Preferia não enfrentar a página vazia, demasiado ar entre as palavras, demasiado tempo entre os pensamentos. Preferia que não me faltasse a ironia nem a audácia. Que o que escrevo fosse sempre transparente e reflexo de quem sou, mesmo quando escrevo sobre coisas feias, mesmo quando escrevo a morte e a solidão de que não padeço. Preferia que os meus dias se fizessem só de livros, os meus e os dos outros, e que, nos intervalos do que escrevo, pudesse gastar o tempo a domar as ideias que tenho sobre o que ainda quero escrever. Preferia que não me faltassem anos de lucidez e de serenidade, dois ingredientes essenciais à minha escrita. Preferia que não me limitassem, que não me cortassem as asas, que não me impedissem de ser só porque sou mulher, portuguesa e escritora.

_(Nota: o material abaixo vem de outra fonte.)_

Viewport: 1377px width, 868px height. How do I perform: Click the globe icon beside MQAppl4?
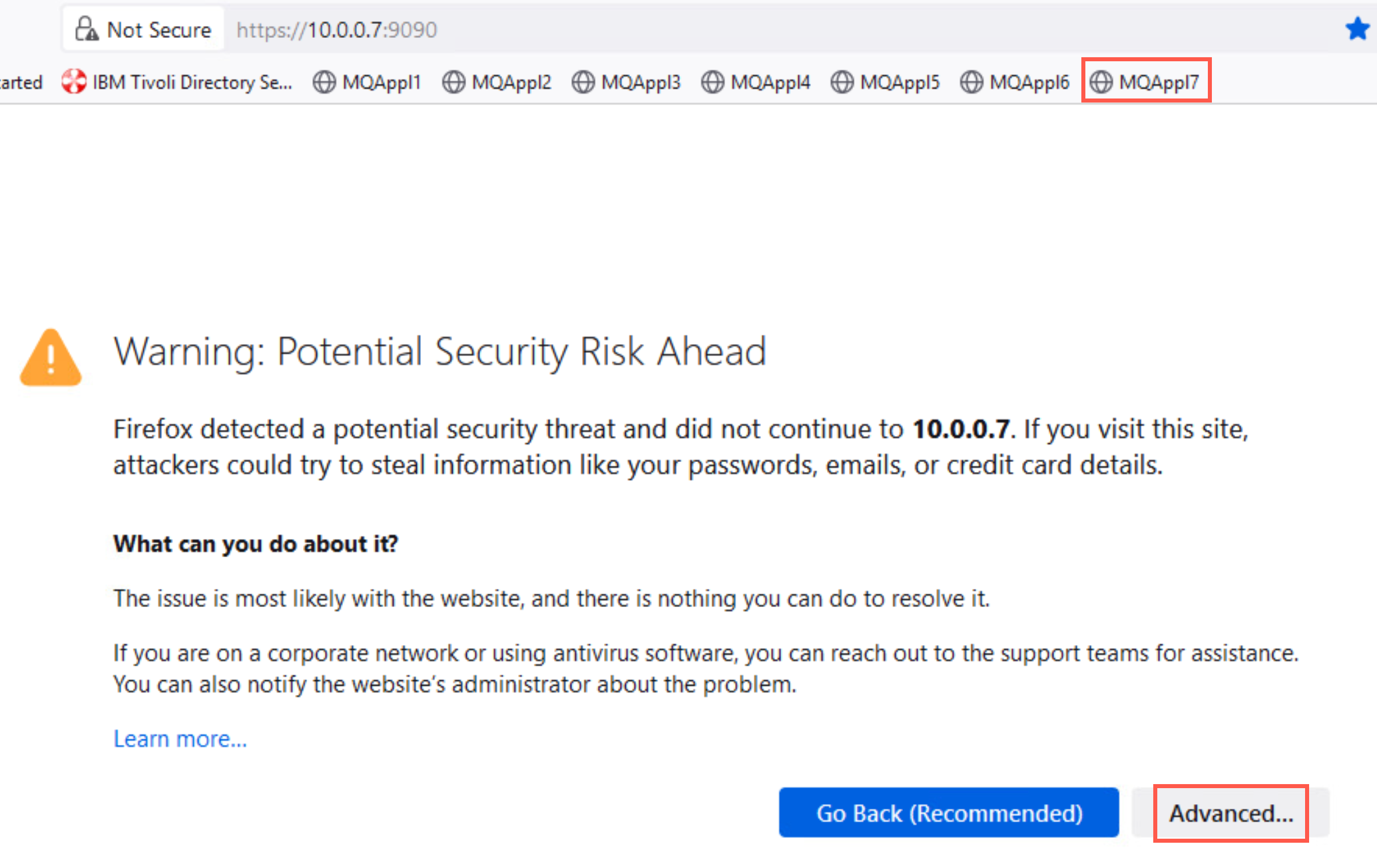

Preferia que me lessem sem saberem quem sou, a obra independente do autor, a obra para além do autor, porque o que escrevo é muito mais do que o que sou (e vice-versa). Preferia que os anos que me falta viver fossem vividos perto do mar, as tempestades a rasgar silêncios, o nascer do sol na minha boca diariamente. É possível que sonhe mais do que concretizo, mas há coisas que não têm preço e a minha liberdade é uma delas.
Preferia que não me levassem demasiado a sério e que entendessem que, por vezes, estou só a preencher silêncios, como quem tem medo dos monstros que lhe habitam a mente. Preferia que não me julgassem antes do tempo. E que me fosse sempre possível existir inteira nas palavras, nas ideias e nos momentos.
Preferia que me recordassem pelo que deixei escrito, pelos instantes de fuga que as minhas histórias possam ter trazido a quem quer que as tenha lido. Preferia que não me fosse silenciada a voz, que não me fosse recusado o espaço, que não me fosse tolhida a imaginação.
Preferia que pudesse viver sempre assim, com palavras a surgirem de dentro de mim. Preferia que nunca me faltasse o ar, nem o tempo, nem a dimensão.
Preferia. E prefiro. Sempre, sempre, sempre escrever.
A pedido da Autora, este texto não segue a grafia do Novo Acordo Ortográfico da Língua Portuguesa.